Samstag, 22.10.2005

SG Korbach – Borussia Fulda 1:1

Eine gute halbe Stunde vor Spielbeginn standen wir davor – vor dem leeren Paul-Zimmermann-Sportplatz. Sehr ungünstig, dass zunächst nur dieser beschildert war, wenn man nach Korbach reinfährt.
Aber zum Glück wies uns die Nordic-Walking-Seniorengruppe den Weg: „Die spielen doch am Hauer“.
Ah ja, nun denn. Von außen dachten wir, dass es eine richtig große Tribüne gäbe. So sah es nämlich aus, und mutig entschlossen wir, uns das mal zu gönnen: Trbünenplätze! Freudig nahmen wir zur Kenntnis, dass dies keinen Aufpreis kosten sollte. Toll.
Beim Betrachten von der gegenüberliegenden Seite jedoch kam das böse Erwachen. Die vermeintlich große Tribüne entpuppte sich als überdachter Stehplatz mit vier Stufen und das Bauwerk beherbergt nicht Fußballfans, sondern die Badminton-Schülergruppe. Wäre ja auch zu schön gewesen.

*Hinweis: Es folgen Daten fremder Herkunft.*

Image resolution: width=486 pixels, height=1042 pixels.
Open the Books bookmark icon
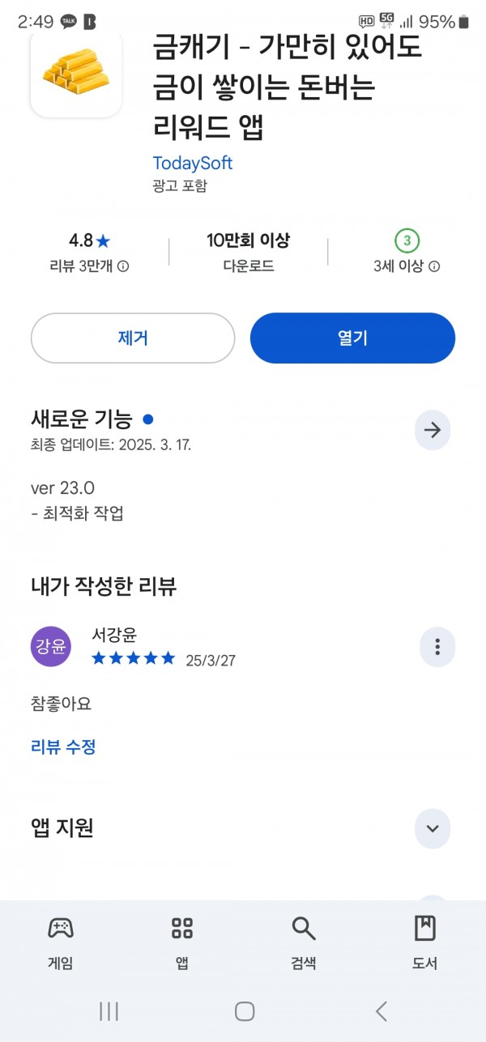[425, 928]
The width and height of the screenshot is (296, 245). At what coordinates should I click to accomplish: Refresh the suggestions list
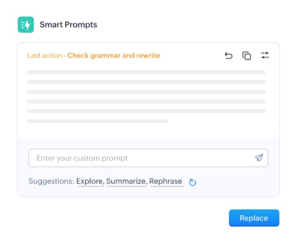(x=192, y=182)
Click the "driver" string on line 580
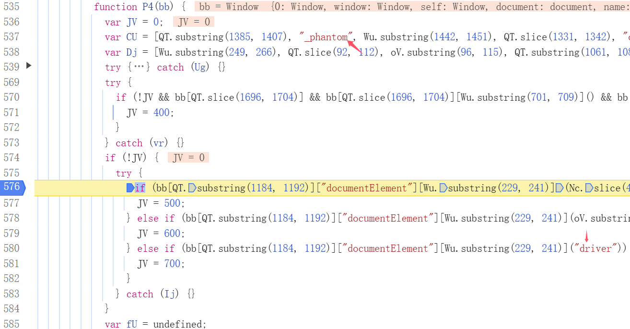The width and height of the screenshot is (630, 329). 596,248
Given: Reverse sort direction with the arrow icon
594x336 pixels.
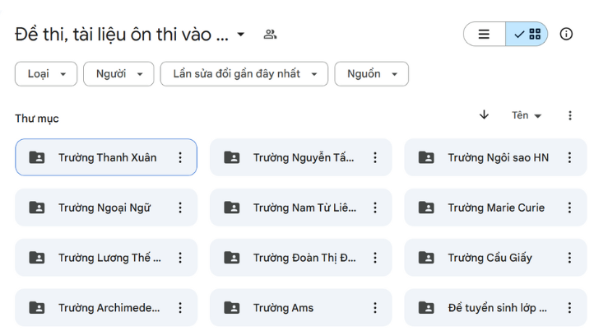Looking at the screenshot, I should tap(484, 115).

Das Spiel war… unglaublich nervenaufreibend. Der Anfang war eigentlich recht viel versprechend und interessant, die spielerische Qualität ließ aber schnell nach. Es ging aber trotzdem munter hin und her und es war selten langweilig. Fast schon zu spannend. Die Anspannung war zum Teil echt extrem. Zitternd verfolgten wir die Chancen auf beiden Seiten – und das ebenso beiderseitige Unvermögen, Tore zu machen. Leider fiel den Borussen auch nicht viel Kreatives ein, das Spiel zu gestalten. Kämpferisch war der Siegeswille aber durchaus zu spüren.
Wenig bezeichnend für den Verlauf, das erste Tor: Nach einer vergebenen Chance für Korbach ging Borussia zügig in den Konter und Djappa machte das verdiente 1 – 0 in der Nachspielzeit der ersten Hälfte. Ein wirklicher Leckerbissen. Man würde sich wünschen, dass es häufiger so schnell gehen würde. Die Freude war riesig, weil das Tor wirklich klasse und auch hart erkämpft war.

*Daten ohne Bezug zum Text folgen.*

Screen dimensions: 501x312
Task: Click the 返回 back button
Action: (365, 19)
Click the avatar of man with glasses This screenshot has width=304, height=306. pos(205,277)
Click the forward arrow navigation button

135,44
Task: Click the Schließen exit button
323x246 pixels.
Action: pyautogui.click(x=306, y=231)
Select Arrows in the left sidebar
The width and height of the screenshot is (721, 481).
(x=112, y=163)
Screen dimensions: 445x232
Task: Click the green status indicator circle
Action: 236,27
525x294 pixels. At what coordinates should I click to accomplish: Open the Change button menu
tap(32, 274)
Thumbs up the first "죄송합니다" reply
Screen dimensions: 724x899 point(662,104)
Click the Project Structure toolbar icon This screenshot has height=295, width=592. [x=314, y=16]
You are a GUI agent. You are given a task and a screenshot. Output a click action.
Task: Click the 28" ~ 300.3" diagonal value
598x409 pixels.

Die zweite Halbzeit war qualitativ noch schlechter, aber ebenso spannend. Man spürte, dass noch etwas passieren würde. Leider kam das dann gegen uns. Ein von Roland Borrmann verschuldeter Foulelfmeter wurde sicher verwandelt. Sehr schade für den ansonsten sehr starken Borussentorwart.
Die Spannung blieb bis zum Ende erhalten, Borussia hätte locker noch einige Tore machen können – müssen. Aber auch Korbach hatte einige Chancen, so dass am Ende der Punkt für beide blieb.
Man fühlte sich aber zuerst wie nach einer Niederlage, weil es einfach so unglücklich gelaufen war. Hätte, könnte, wäre… kann man jetzt viel spekulieren. Aber eins doch: Hätte Benny Münch das 2 – 0 gemacht, nach einem tollen Sololauf durch die Abwehr der Gastgeber kurz vor dem Gegentreffer, wäre alles klar gewesen und wir könnten feiern…
Aber was hilft es, ein Punkt auswärts beim Tabellenvierten, da kann man sich eigentlich nicht beschweren. Eigentlich.

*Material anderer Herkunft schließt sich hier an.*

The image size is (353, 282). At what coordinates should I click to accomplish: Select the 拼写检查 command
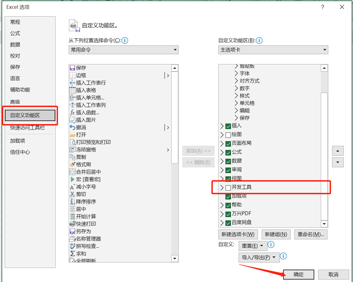(x=87, y=246)
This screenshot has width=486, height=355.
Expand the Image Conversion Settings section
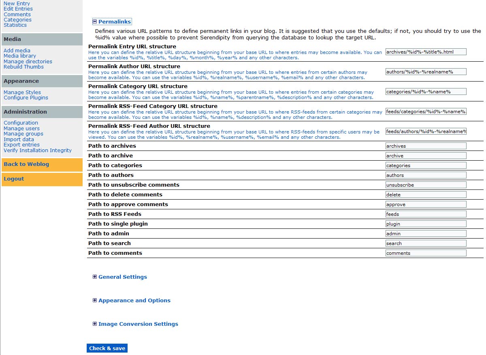pos(94,324)
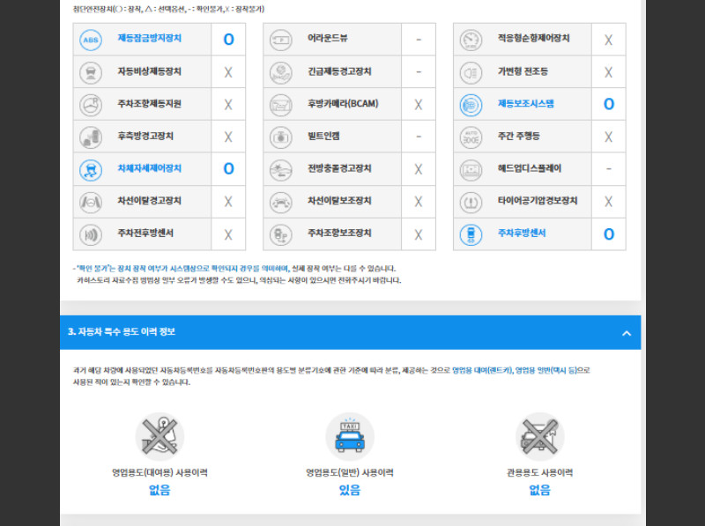705x526 pixels.
Task: Click the 헤드업디스플레이 icon
Action: pyautogui.click(x=469, y=168)
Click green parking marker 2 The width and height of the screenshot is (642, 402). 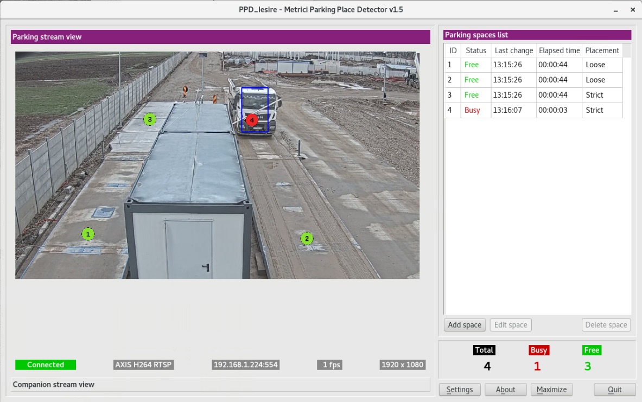click(x=307, y=238)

Auch wenn wir im Moment „nur“ Landesliga spielen, gewisse Standards müsste es doch eigentlich geben. Dass es in Korbach anscheinend nur einen Spielball gab, den der (von Beginn an verletzte?) Korbacher Schlussmann im Zeitlupentempo aus der Hecke holte, wenn der Ball am Tor vorbei ging, war schon bitter. Vor allem die damit verbundenen ständigen Unterbrechungen des Spielflusses.